▸ **Given passage**
........
Figure 3. A complete nesting event from loggerhead sea turtle Sally (A), which was outfitted with a daily diary tag. Panels B–G are zoomed-in sections of panel A, corresponding to the location of the gray boxes, labelled in panel (A) The event began with the turtle swimming in a northerly direction toward the beach, displaying consistent flipper beats until 03:23 when it landed on the beach (B). Once on land, the turtle displayed high-amplitude acceleration indicative of crawling, followed by periods of rest; the steadily increasing and then quickly decreasing body pitch indicates the animal crawling up the beach and over a berm (B). At 03:33, the turtle began to dig, indicated by pitching up and rolling to its side to excavate the nest chamber and then pitching forward and rolling to its other side to excavate with its other rear flipper (C). During this process, the turtle’s body pitch gradually increased, indicating that the hole was getting deeper and its body was oriented increasingly in a head-up posture. At 03:52, the turtle stopped excavating the nest chamber and remained still, indicating that it started to lay eggs (D). At 04:14, the turtle began to move again, signifying the end of egg deposition, and then began to fill in the nest with sand using high-intensity flipper beats and less rolling and pitching than observed during excavation (E). As the turtle filled in the nest, its body pitch returned to level, and the turtle began to show more intermittent movement, using its flippers to swipe and cover the nest with sand (F). Finally, the turtle showed intermittent movement as it crawled back to the water and began swimming away at 04:54 (G).
........
▸ **Material provided**
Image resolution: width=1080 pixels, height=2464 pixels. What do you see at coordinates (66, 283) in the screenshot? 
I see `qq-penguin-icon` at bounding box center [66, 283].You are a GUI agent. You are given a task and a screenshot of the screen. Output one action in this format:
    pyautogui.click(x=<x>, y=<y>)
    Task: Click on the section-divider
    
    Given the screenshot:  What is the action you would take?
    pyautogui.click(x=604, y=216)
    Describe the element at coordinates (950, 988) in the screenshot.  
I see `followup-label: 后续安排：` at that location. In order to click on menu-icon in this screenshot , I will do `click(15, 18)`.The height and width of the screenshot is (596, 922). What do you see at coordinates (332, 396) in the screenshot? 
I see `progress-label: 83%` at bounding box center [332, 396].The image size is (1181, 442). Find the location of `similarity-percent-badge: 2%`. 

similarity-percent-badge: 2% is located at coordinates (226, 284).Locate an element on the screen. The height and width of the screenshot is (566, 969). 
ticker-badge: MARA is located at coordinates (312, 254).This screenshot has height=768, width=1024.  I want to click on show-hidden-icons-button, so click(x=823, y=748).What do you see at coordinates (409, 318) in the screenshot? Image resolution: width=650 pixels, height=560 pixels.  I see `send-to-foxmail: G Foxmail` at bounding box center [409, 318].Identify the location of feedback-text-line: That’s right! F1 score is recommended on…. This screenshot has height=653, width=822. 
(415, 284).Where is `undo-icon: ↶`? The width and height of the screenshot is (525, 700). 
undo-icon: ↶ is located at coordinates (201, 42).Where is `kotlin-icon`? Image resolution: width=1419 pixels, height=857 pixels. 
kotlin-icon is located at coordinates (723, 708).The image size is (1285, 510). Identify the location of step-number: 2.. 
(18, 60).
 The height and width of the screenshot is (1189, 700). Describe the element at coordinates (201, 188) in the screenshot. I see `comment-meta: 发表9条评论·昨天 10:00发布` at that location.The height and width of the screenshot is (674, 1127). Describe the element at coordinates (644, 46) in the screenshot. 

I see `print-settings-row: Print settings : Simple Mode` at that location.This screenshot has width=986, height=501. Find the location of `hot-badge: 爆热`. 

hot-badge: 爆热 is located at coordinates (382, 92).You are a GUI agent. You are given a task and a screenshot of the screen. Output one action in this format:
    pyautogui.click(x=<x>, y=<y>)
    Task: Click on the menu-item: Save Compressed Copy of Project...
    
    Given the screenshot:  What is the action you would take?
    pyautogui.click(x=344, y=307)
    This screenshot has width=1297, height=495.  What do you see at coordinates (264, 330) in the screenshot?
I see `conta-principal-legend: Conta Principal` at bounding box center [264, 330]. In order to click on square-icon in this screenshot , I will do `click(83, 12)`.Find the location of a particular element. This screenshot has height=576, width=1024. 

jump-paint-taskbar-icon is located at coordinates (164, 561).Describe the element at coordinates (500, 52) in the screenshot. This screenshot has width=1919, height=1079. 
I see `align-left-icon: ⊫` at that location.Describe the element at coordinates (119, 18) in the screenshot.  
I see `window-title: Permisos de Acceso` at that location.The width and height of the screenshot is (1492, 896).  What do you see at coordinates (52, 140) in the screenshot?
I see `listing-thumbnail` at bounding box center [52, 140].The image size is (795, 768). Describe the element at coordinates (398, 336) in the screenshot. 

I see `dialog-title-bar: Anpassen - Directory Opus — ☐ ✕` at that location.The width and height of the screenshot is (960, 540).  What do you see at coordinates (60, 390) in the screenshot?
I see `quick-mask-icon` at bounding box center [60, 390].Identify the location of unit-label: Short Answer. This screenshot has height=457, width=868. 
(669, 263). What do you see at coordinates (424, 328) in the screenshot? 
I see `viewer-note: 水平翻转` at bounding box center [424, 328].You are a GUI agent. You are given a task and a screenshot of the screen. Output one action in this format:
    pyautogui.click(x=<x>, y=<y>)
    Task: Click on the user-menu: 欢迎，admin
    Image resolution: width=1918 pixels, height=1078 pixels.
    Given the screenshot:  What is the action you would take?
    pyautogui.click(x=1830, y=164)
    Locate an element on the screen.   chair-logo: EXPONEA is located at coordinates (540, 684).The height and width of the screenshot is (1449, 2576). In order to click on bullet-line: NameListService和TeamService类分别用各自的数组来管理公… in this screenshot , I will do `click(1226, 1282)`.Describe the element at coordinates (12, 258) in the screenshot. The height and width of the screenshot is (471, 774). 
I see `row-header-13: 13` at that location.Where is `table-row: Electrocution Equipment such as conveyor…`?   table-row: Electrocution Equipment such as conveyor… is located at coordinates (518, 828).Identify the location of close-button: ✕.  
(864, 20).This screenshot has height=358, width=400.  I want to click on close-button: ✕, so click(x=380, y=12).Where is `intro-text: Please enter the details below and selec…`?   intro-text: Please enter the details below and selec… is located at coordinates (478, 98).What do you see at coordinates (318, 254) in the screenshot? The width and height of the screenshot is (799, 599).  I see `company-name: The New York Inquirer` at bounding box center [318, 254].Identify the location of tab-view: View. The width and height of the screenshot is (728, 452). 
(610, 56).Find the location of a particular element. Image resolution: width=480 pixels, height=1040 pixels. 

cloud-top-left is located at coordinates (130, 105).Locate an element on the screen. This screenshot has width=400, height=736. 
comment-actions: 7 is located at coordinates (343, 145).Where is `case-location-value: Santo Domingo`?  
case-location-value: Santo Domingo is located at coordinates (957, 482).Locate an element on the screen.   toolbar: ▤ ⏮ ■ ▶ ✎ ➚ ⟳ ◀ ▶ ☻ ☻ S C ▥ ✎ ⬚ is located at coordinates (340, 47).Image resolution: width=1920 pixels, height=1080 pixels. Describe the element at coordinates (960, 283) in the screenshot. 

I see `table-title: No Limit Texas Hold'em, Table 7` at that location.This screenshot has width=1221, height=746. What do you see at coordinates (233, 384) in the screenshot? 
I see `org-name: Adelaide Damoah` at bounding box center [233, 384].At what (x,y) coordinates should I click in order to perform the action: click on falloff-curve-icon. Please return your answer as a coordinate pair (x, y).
........
▸ **How to complete this task**
Using the nesting caption, decide whether each statement agrees with it, answering yes or no and quoting the words that settle it. 1. The turtle landed on the beach at 03:23. 2. The turtle started laying eggs at 03:33. 3. While filling in the nest, the turtle rolled and pitched more than it did while excavating. The rows play no part here.

▸ **Output of the task**
1. Yes: "displaying consistent flipper beats until 03:23 when it landed on the beach"
2. No: "At 03:52, the turtle stopped excavating the nest chamber and remained still, indicating that it started to lay eggs"
3. No: "less rolling and pitching than observed during excavation"